In September 2023, foresters and wildlife managers from across northern Minnesota gathered for a workshop and field tour focused on forestry practices relative to the now-designated  ‘endangered’ Northern Long-eared Bat species.


The gathering was organized by the University of Minnesota’s Sustainable Forests Education Cooperative (UMN-SFEC)  to take place in Aitkin and Carlton counties, and was specific to forestry practices that could enhance the survival and health of this forest species. The counties were chosen for the field tour as their land departments have been proactive in developing a cooperative Habitat Conservation Plan (HCP) for the Northern Long-eared bat and two other bat species.


Participants visited an aspen regeneration harvest in Carlton County where a bat roost tree had been identified during bat surveys. Carlton County Forest Manager Mark Westphal retained a 150-foot no-cut buffer around the tree. As well, several other reserve patches were retained and the planned-for harvest was conducted after the “non-volant” period.

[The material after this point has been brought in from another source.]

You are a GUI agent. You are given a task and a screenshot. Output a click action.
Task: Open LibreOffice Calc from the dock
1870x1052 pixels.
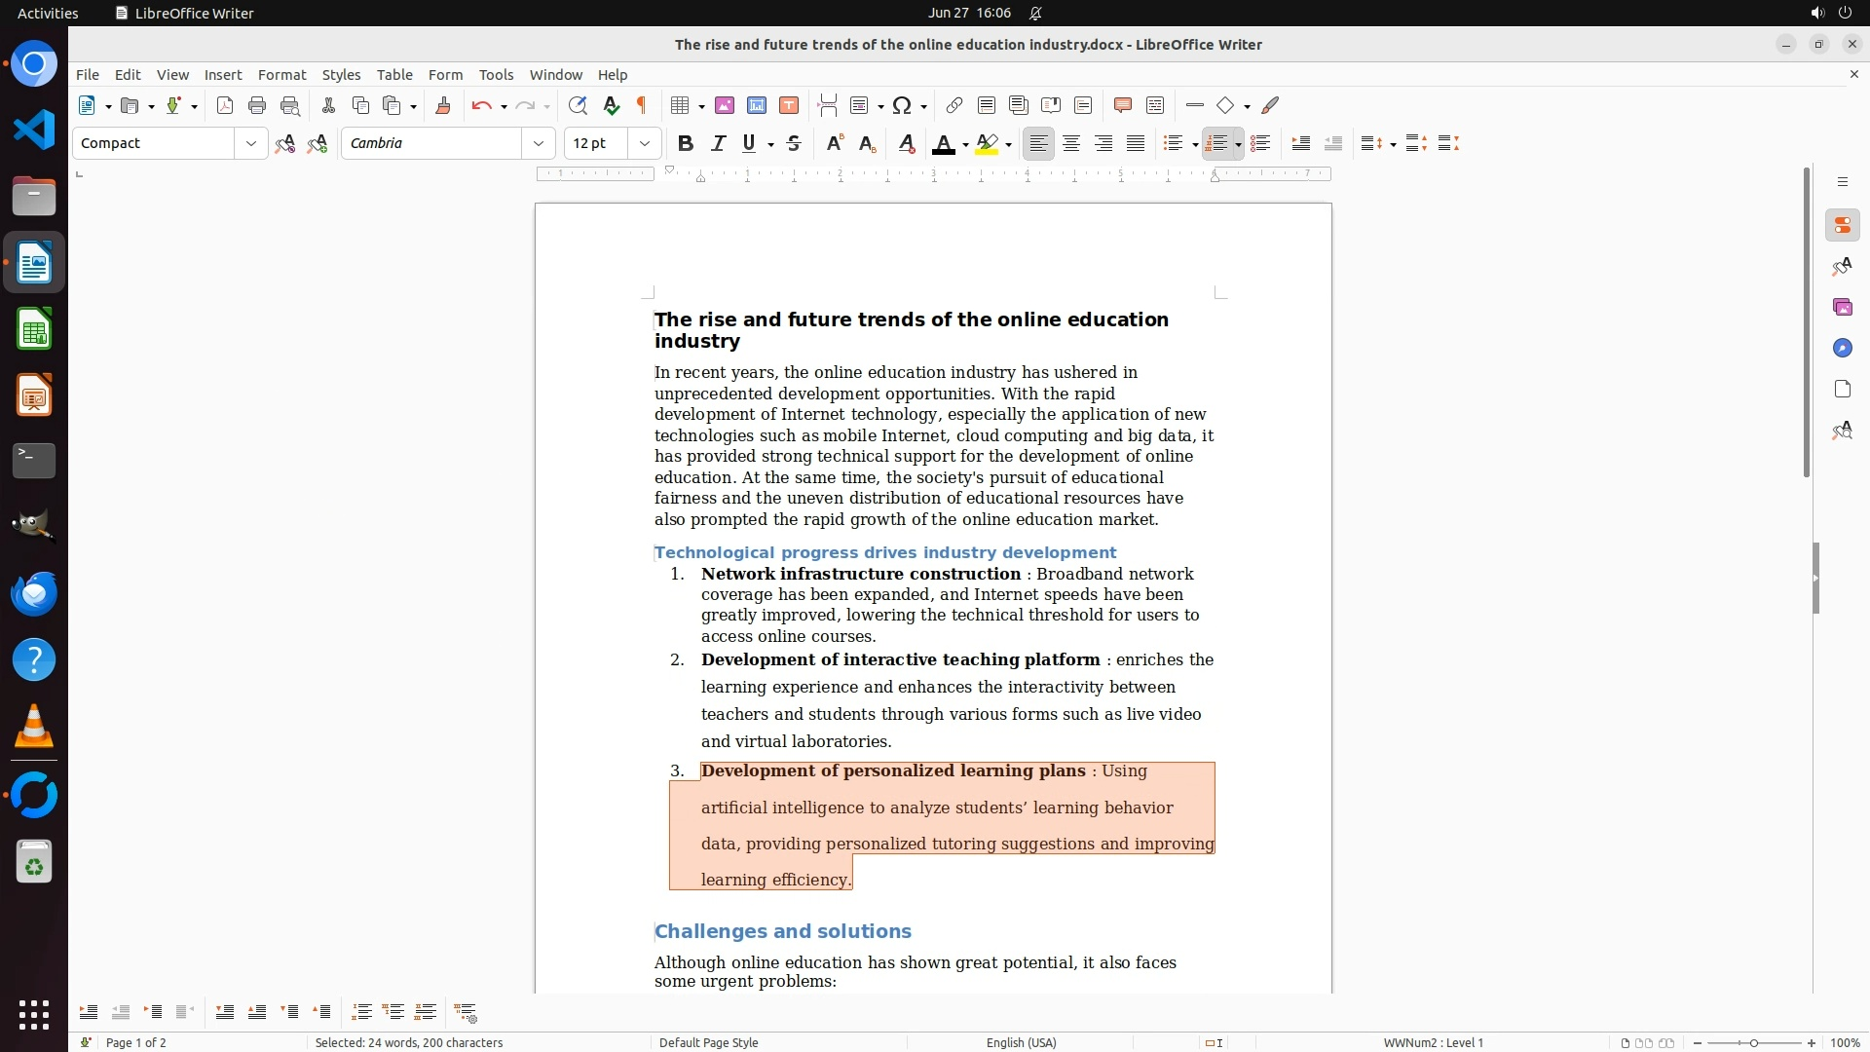tap(34, 330)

This is the time when young bats are unable to fly.


At a field stop in Aitkin County, participants studied a management practice where Aitkin County Forester Kinzer Hill had designed an aspen/hardwood regeneration harvest where several no-cut “reserve patches” were established. The area included trees with characteristics suitable for potential bat roost trees.


Members of the field tour also held a discussion focused on the Aitkin/Carlton County HCP. The HCP is a required document for forestry activities if a forest-dependent species, such as the Northern Long-eared Bat, is designated as ‘endangered.’ The two counties proactively developed their HCP prior to the endangered label because of what they were seeing in the woods. In cooperation with Dovetail Partners Inc,, counties had conducted forest bat surveys on lands they manage from 2014-2019. Their findings showed that, prior to WNS, forest bat populations were healthy. Once WNS arrived in Minnesota, significant declines were taking place.

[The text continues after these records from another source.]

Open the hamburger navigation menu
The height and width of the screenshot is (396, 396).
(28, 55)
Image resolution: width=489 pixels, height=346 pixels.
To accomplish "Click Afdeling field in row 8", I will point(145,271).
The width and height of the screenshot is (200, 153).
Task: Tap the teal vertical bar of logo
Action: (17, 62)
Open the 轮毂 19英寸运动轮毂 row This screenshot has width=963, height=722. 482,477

This triggered the counties to proactively develop the HCP. Provisions in the plan are based on the counties’ respective current forest management plans and include seasonal harvest modifications and tree retention guidelines to protect current, and provide for future roost trees. The plan was approved by the US Fish & Wildlife Service prior to the bat’s endangered designation.


While conservation plans and resultant forestry activities are invaluable in regards to the health and sustainability of wildlife species (and the forests that provide their habitat!), the value of melding forestry and wildlife interests and perspectives, across a landscape of public and private land ownership and management, cannot be overestimated.


In a follow up survey to the tour, respective participants noted the valuable conversations occurring throughout the day, as well as the demonstrated cooperation between the counties. Multiple foresters indicated they would directly use the information from the tour when managing their woodlands, and would relay information learned to other landowners.


Melissa Boman, mammal specialist with the Minnesota Department of Natural Resources, perhaps summarized the day best:


“I really enjoyed the opportunity to learn how forestry practices can work in tandem with wildlife managers to benefit imperiled species. Accomplishing objectives for both industry and conservation will require collaborative relationships and creative thinking. Workshops like this put on by UMN-SFEC provides opportunity for forming some of those relationships and generating great discussions between folks with a variety of expertise and goals for the landscape. Diving into those nuances is important for moving conservation forward.”